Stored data
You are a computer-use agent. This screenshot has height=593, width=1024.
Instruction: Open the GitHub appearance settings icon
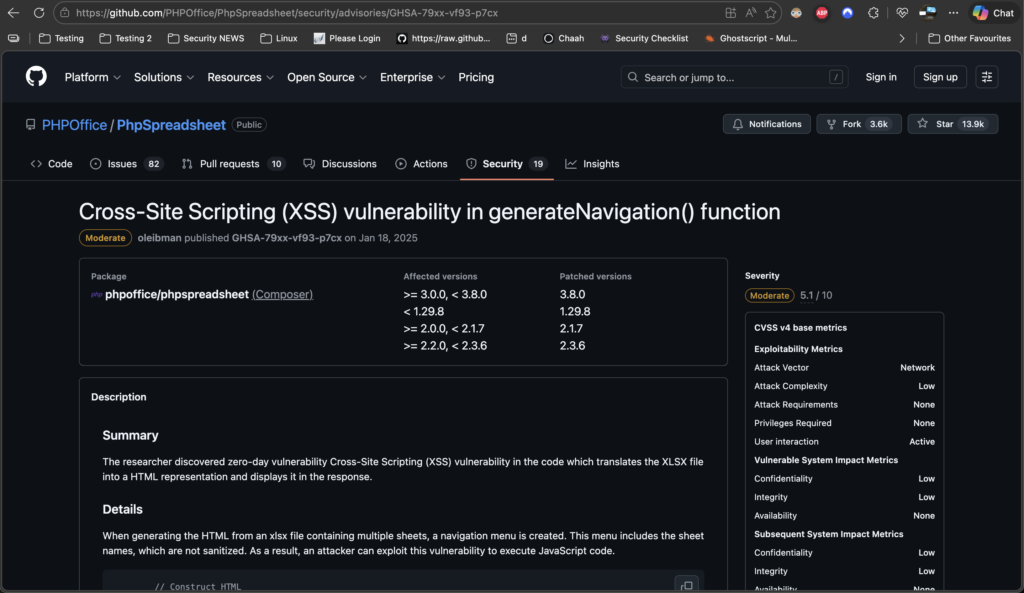click(x=987, y=77)
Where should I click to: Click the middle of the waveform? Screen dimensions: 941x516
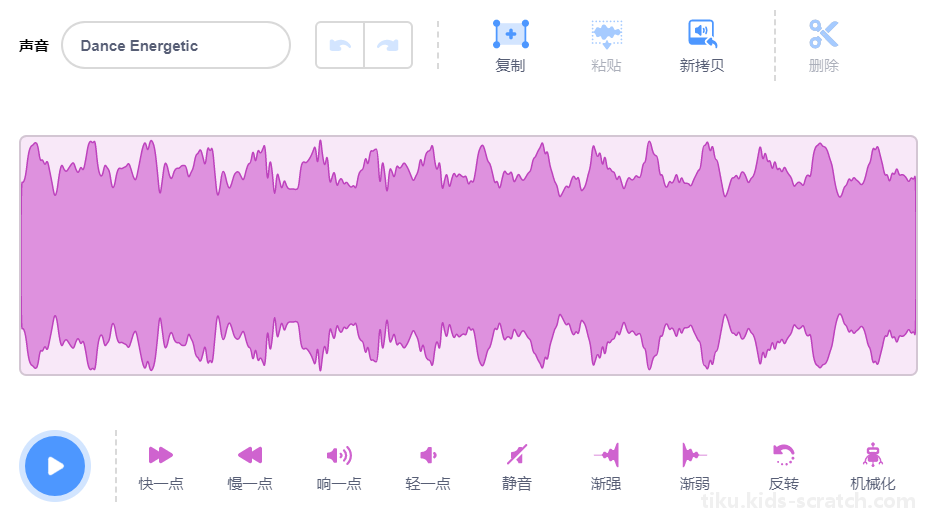468,256
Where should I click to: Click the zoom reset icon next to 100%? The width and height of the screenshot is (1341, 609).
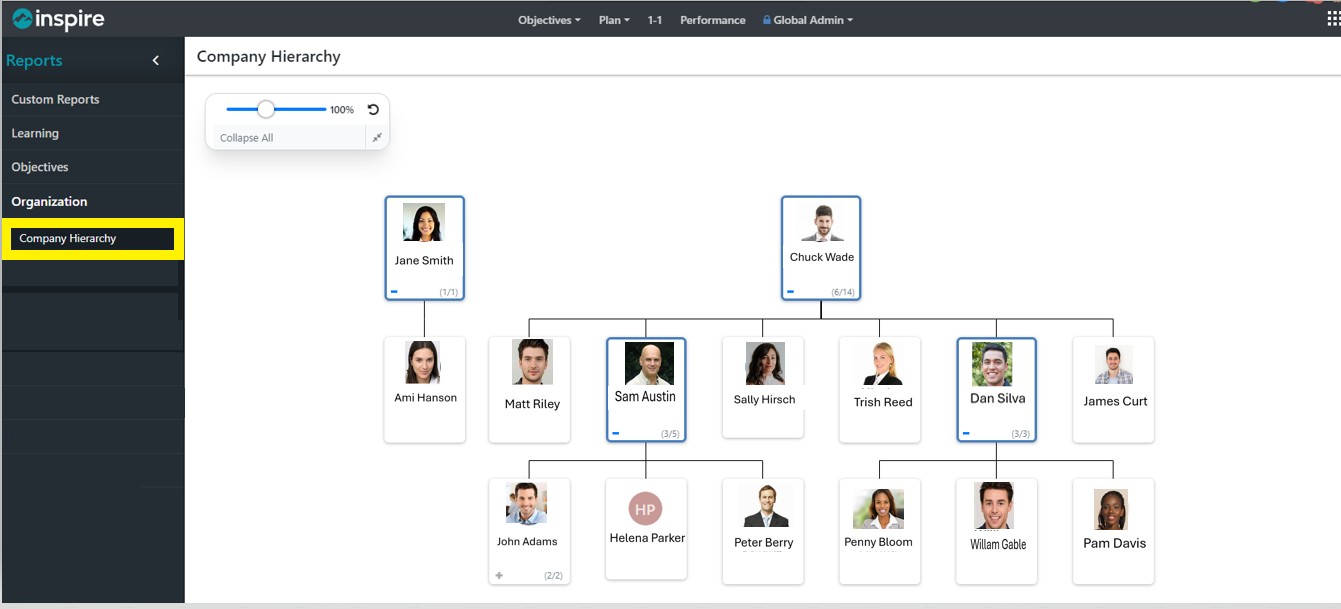click(x=371, y=109)
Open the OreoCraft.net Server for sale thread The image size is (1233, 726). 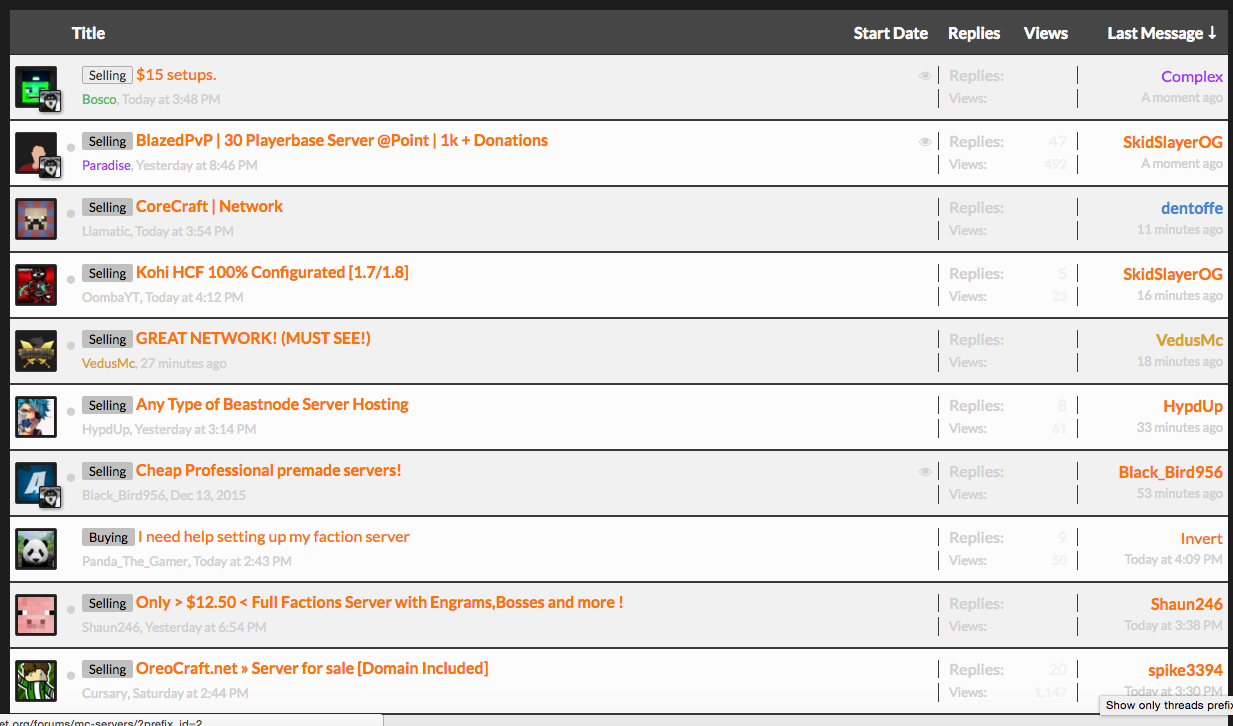(312, 668)
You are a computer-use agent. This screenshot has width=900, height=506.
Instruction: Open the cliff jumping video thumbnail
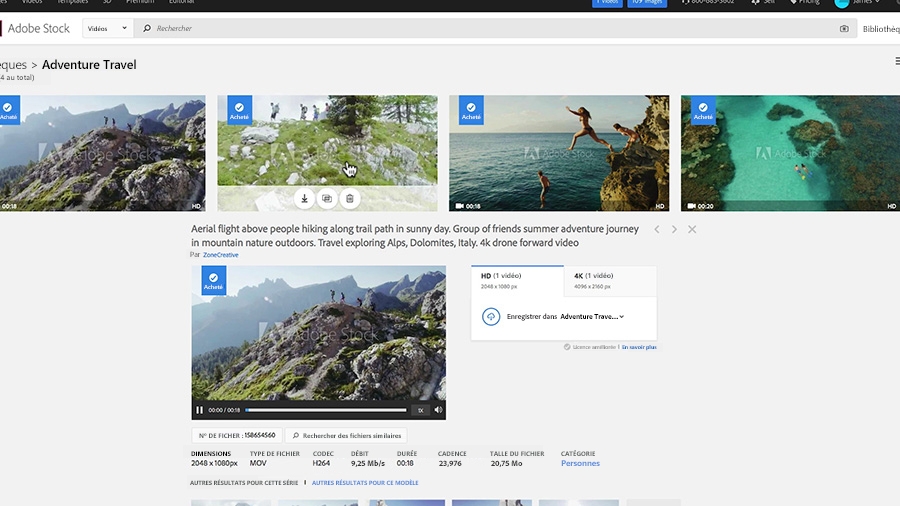point(559,153)
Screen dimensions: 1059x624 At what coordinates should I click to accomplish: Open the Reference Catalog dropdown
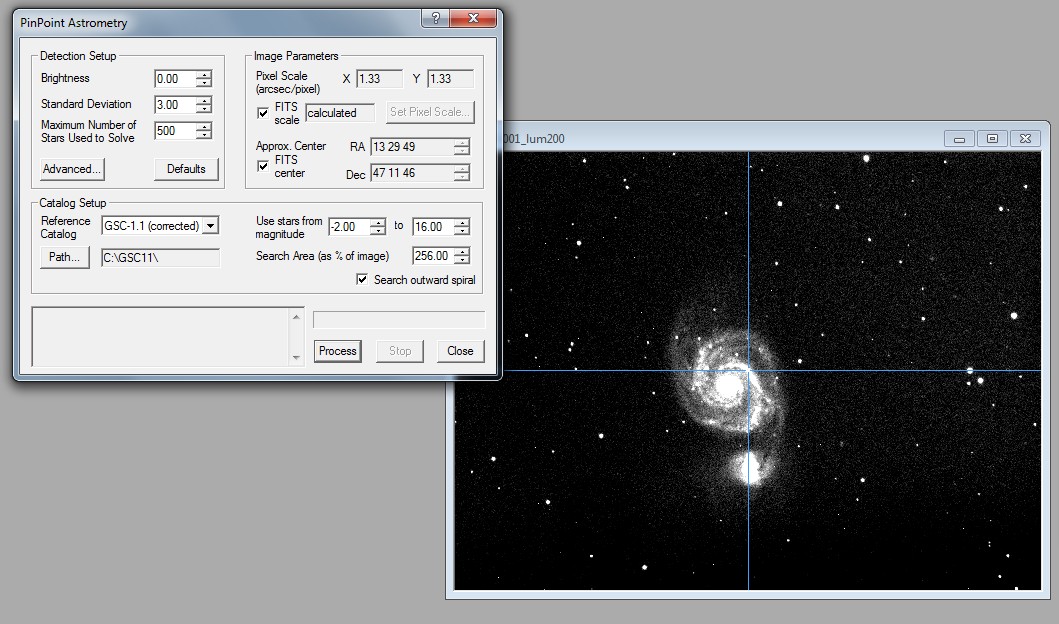pyautogui.click(x=210, y=226)
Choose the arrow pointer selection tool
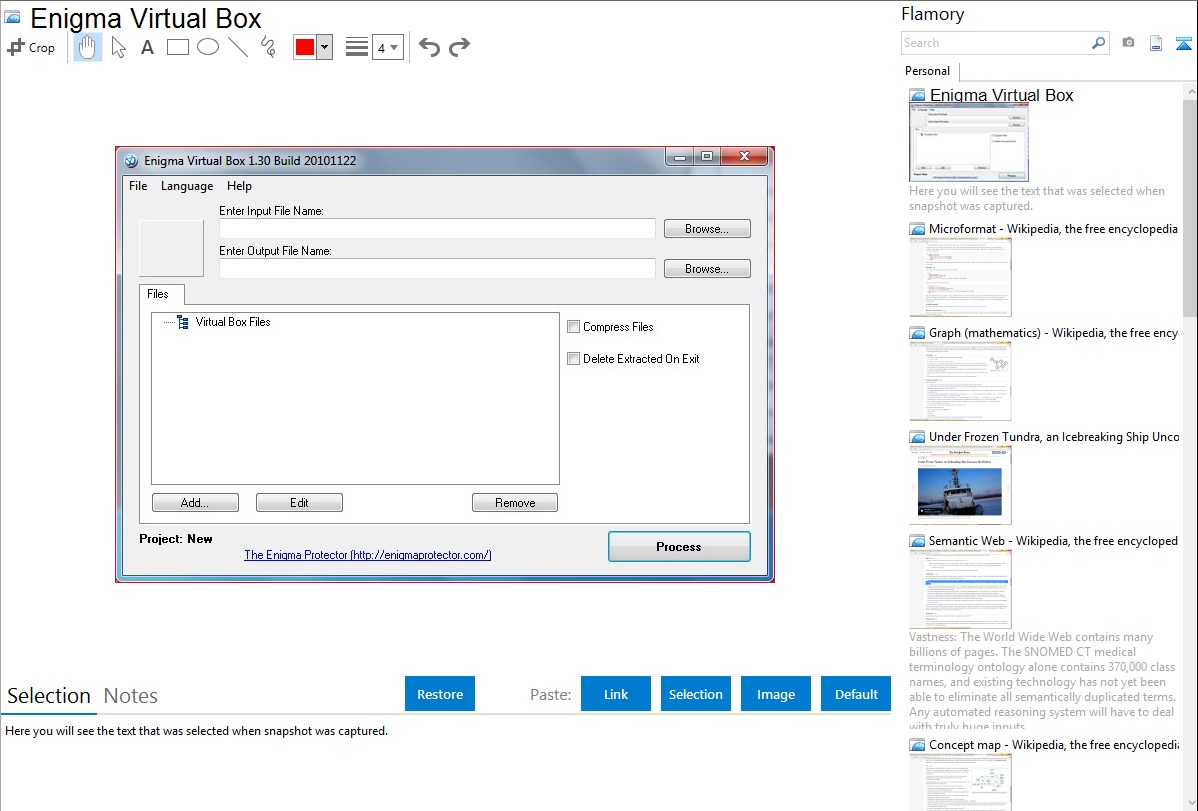 (118, 47)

→ **EXERCISE OBJECTIVE**
Leave out each picture and extract the lines from the one containing "has width=900, height=506." through the end of the records above, inclusive, exactly as they stand.

→ **FINAL ANSWER**
You are a computer-use agent. This screenshot has width=900, height=506.
Instruction: Open the cliff jumping video thumbnail
point(559,153)
Screen dimensions: 1059x624 At what coordinates should I click to accomplish: Open the Reference Catalog dropdown
pyautogui.click(x=210, y=226)
Choose the arrow pointer selection tool
 (118, 47)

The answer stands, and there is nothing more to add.